● **PROBLEM TO SOLVE**:
Only a number is wanted here: how many lines in the records below contain the string "Toggle".

● **MATERIAL TO PROCESS**:
=== Section Start ===

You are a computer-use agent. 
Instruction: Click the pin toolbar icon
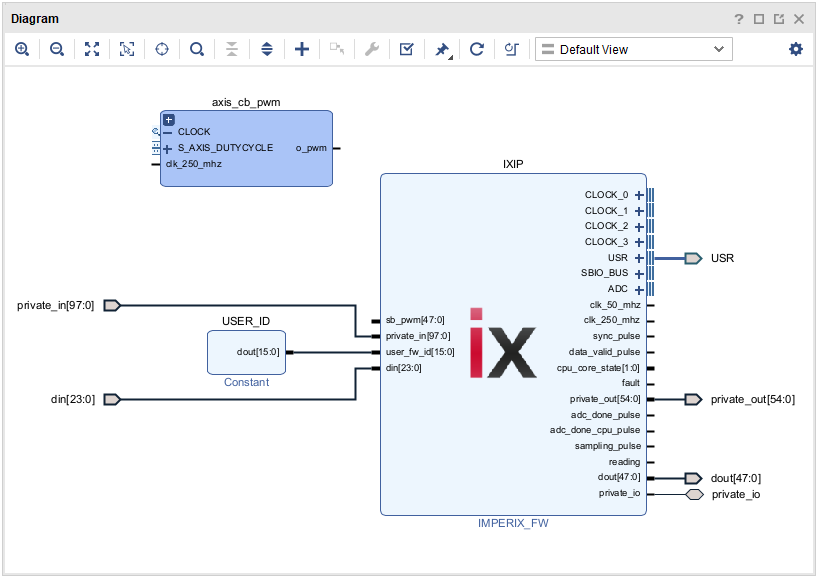(x=442, y=49)
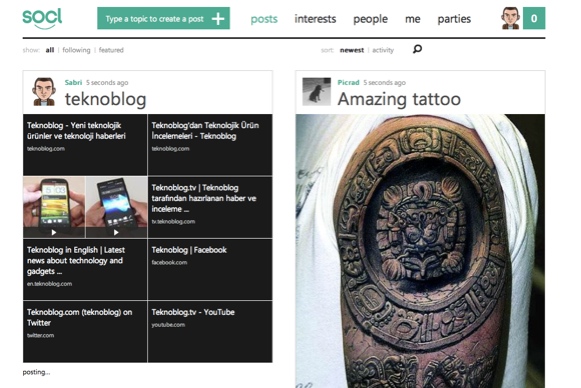Sort posts by newest

pyautogui.click(x=352, y=50)
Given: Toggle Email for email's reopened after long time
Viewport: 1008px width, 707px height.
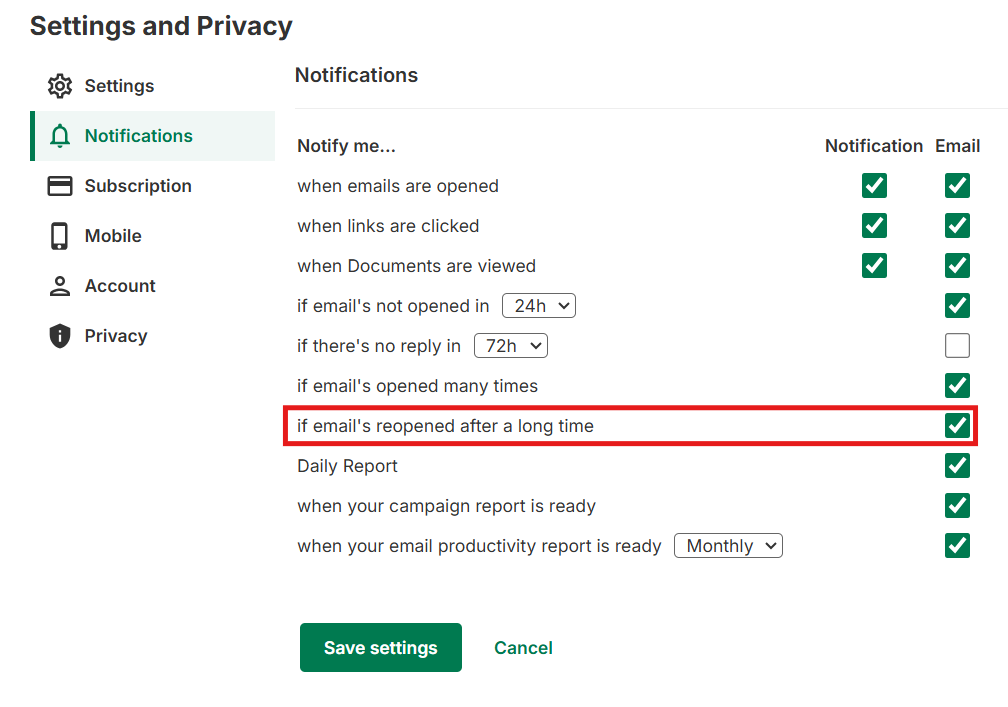Looking at the screenshot, I should [957, 426].
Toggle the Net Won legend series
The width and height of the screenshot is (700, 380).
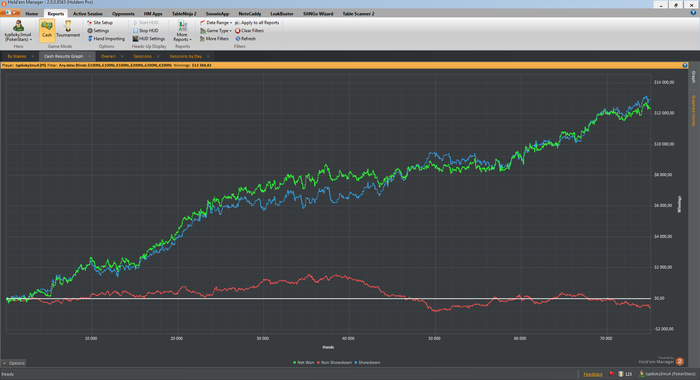[304, 363]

=== Section End ===

● **EXPECTED OUTPUT**:
2